TRAVAIL DEMANDÉ:
Pouvez-vous recopier à l'identique toutes les entrées ci-dessous, en laissant les images de côté ?

------------------------------------------------------------------------

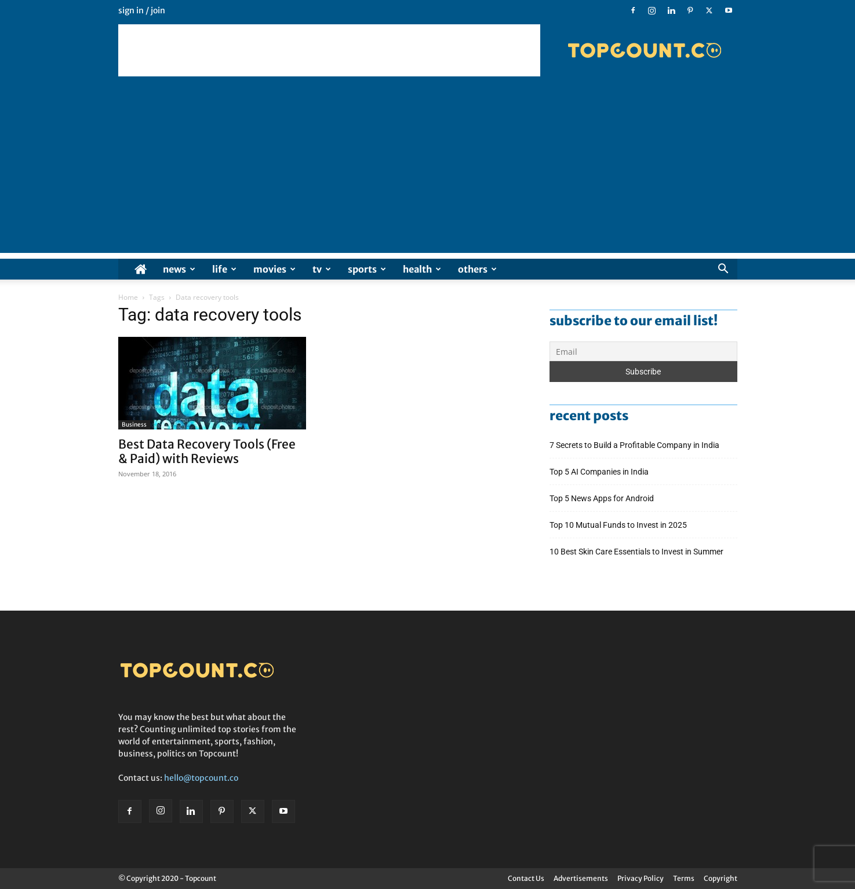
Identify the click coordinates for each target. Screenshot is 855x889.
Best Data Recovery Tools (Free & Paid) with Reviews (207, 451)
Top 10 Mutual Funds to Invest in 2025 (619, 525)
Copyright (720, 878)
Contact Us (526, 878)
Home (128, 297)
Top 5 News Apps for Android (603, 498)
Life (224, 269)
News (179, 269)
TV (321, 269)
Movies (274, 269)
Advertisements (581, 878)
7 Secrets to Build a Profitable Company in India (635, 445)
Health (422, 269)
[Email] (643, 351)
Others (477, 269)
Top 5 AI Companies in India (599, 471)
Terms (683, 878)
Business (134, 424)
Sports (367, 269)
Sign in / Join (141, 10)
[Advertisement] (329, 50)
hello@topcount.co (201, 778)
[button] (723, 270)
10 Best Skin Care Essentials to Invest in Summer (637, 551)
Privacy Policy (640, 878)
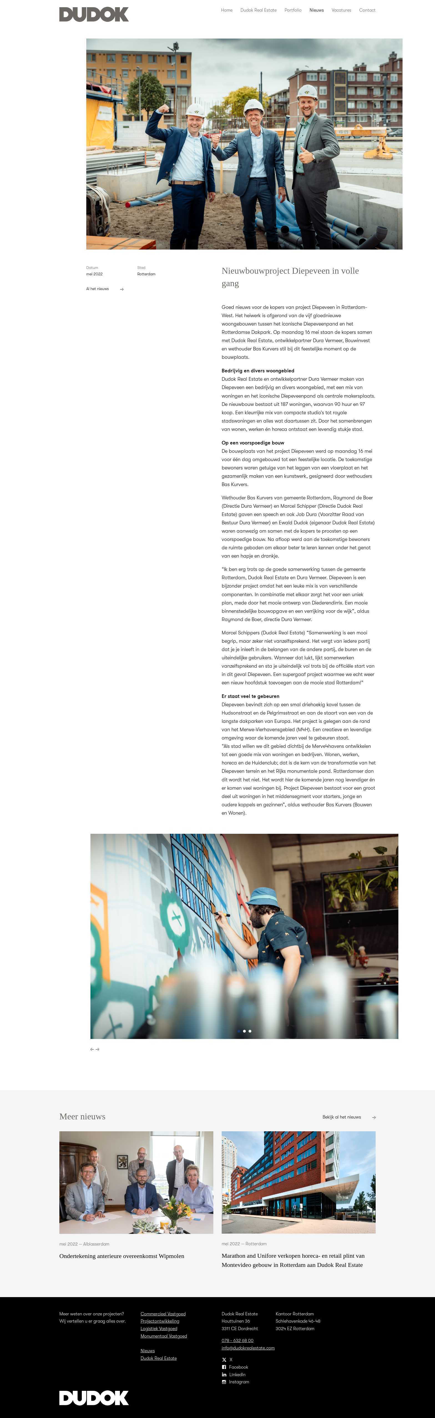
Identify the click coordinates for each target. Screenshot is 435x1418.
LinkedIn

------------------------------------------------------------------------

SOLUTION CI-DESSOUS:
Identify the click coordinates for each target. Screenshot is 855x889.
Best Data Recovery Tools (Free & Paid) with Reviews (207, 451)
Top 10 Mutual Funds to Invest in 2025 (619, 525)
Copyright (720, 878)
Contact Us (526, 878)
Home (128, 297)
Top 5 News Apps for Android (603, 498)
Life (224, 269)
News (179, 269)
TV (321, 269)
Movies (274, 269)
Advertisements (581, 878)
7 Secrets to Build a Profitable Company in India (635, 445)
Health (422, 269)
[Email] (643, 351)
Others (477, 269)
Top 5 AI Companies in India (599, 471)
Terms (683, 878)
Business (134, 424)
Sports (367, 269)
Sign in / Join (141, 10)
[Advertisement] (329, 50)
hello@topcount.co (201, 778)
[button] (723, 270)
10 Best Skin Care Essentials to Invest in Summer (637, 551)
Privacy Policy (640, 878)
Identify the click coordinates for each target. Screenshot is 435x1418.
LinkedIn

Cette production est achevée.